70’lere ve 80’lerin başına hakim olan sosyo-politik kaygılar 80’lerin ortalarından itibaren yerini ekonomik gelişme önceliklerine bırakmaya başlamıştır. Pek çok Batı Avrupa ülkesinde sağ politikalara yönelim ve yerel hükümetlerin finansal kaynakları üzerinde gittikçe artan baskılar daha önceki dönemin özellikle dezavantajlı grupların kültüre olan erişiminin önemini vurgulayan politikalarında gerilemeye yol açmıştır. Kendini en fazla “ağır” üretim endüstrilerinin çöküşünde gösteren Batı Avrupa kentsel ekonomilerinin strüktürel krizine bir cevap olarak pek çok politika-üreticisi için, 1970’lerin kişisel ve toplumsal gelişme, katılım, eşitlik, mahalle ölçeğinde desantralizasyon, kentsel mekanın demokratikleşmesi ve kamu sosyal yaşantısının yeniden canlandırılmasına yapılan vurgunun yerini kültürün ekonomik ve

fiziksel yenileşmeye yapacağı potansiyel katkıyı vurgulayan söylemler almıştır (Bianchini, 1999; 38-39).

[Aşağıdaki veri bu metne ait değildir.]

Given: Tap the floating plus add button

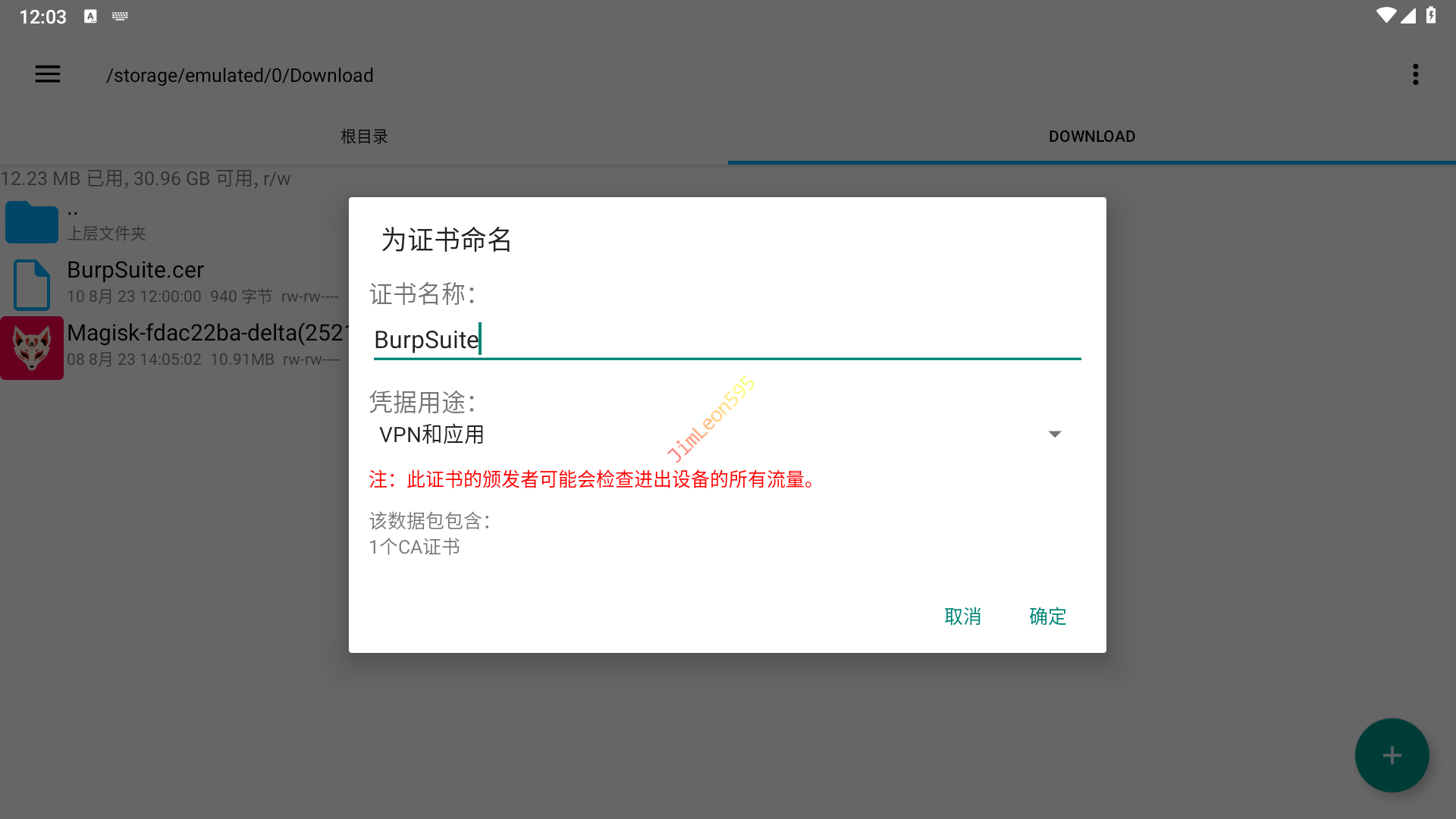Looking at the screenshot, I should [x=1392, y=755].
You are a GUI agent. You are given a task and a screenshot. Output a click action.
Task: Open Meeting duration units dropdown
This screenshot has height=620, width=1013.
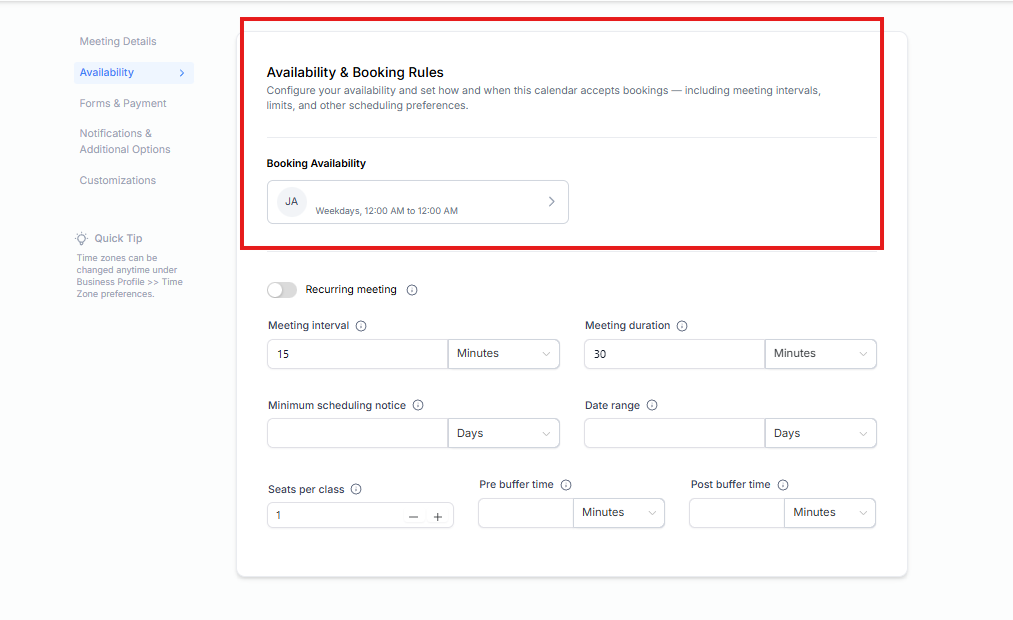820,354
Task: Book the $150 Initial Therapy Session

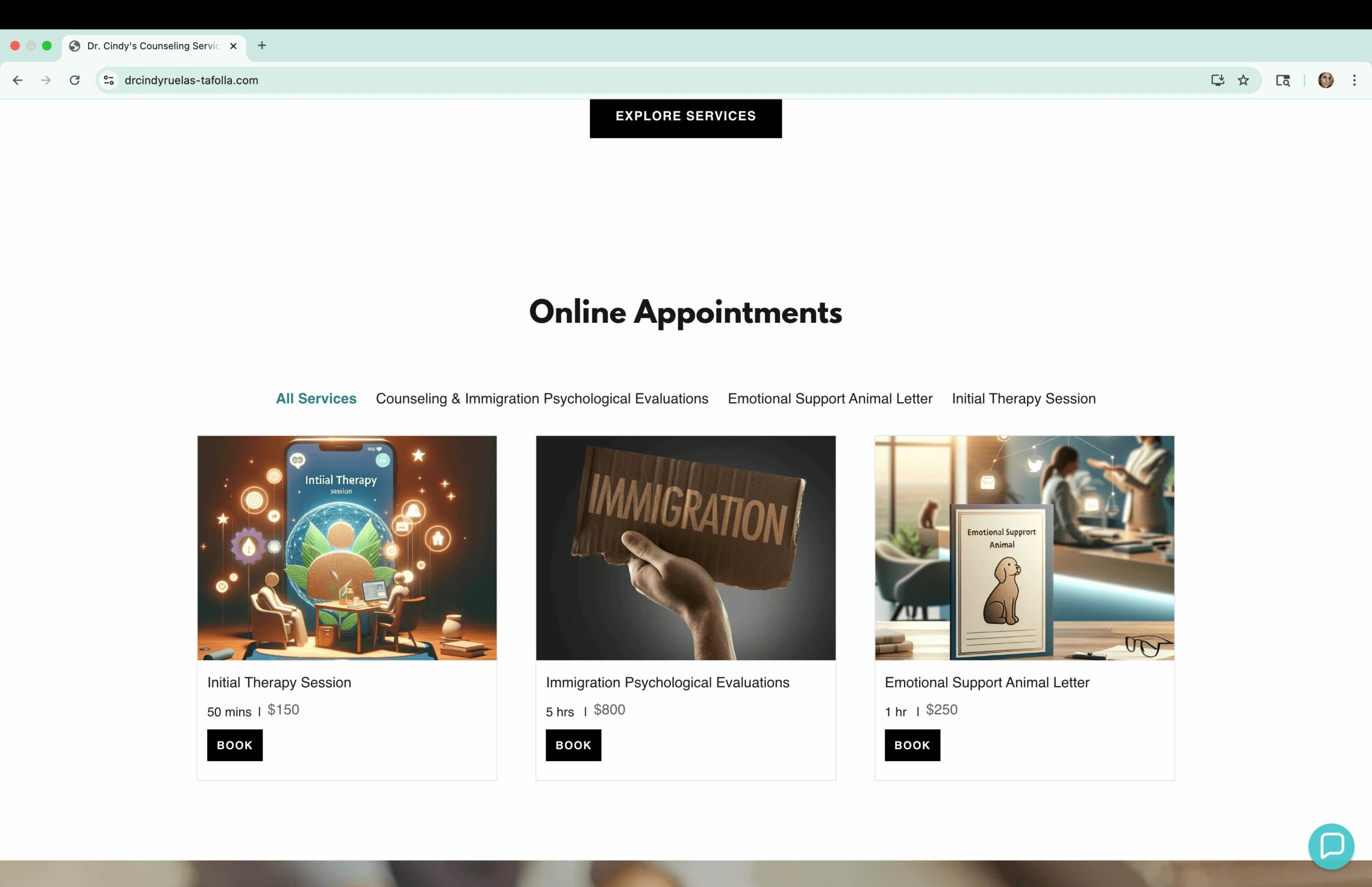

Kültür politikaları, yerel ekonomik tabanı çeşitlendirmede ve geleneksel endüstri ve servis sektörlerinde meydana gelen iş kayıplarını telafi etmede iyi bir araç olarak görülmeye başlanmıştır.

Kültür politikalarının Amerika bağlamında gelişmesi de benzer bir süreçle gerçekleşmiştir. 20. yy.’ın ilk yarısında sosyal reform hareketleri doğrultusunda müzeler toplumun eğitilmesi ve hızlı sanayileşme ve kentleşmenin yol açtığı sorunlarla mücadele edilmesinde önemli bir araç olarak görülmekteydiler. 1950 ve 1960’larda kentsel çöküntü bölgelerinin iyileştirilmesi ve kültürlü kent imajının oluşturulması için kentsel yenileme stratejileri uygulanmış, New York’daki Lincoln Center, ya da Los Angeles’daki Müzik Merkezi gibi kültür kompleksleri inşa edilmiştir. 1960 ve 1970’ler ise, kültürün daha geniş kapsamlı olarak tarif edildiği ve kültür kurumlarının kapılarını herkesin katılımına açtığı bir dönem olmuştur (Grodach ve Loukaitou-Sideris, 2007; 351).

Kültür ve ekonominin kent mekanında bir arada düşünülmesi, 1990’ların ortalarından itibaren kent pazarlama stratejileri ile büyük hız kazandı. Kültür odaklı yenileştirme projeleri, kentlerin hem fiziksel çevrelerini dönüştürerek, hem de ekonomik performanslarını artırarak imajlarının iyileştirilmesi için bir araç olarak kullanılmaktadır (Miles ve Paddison, 2005; 833).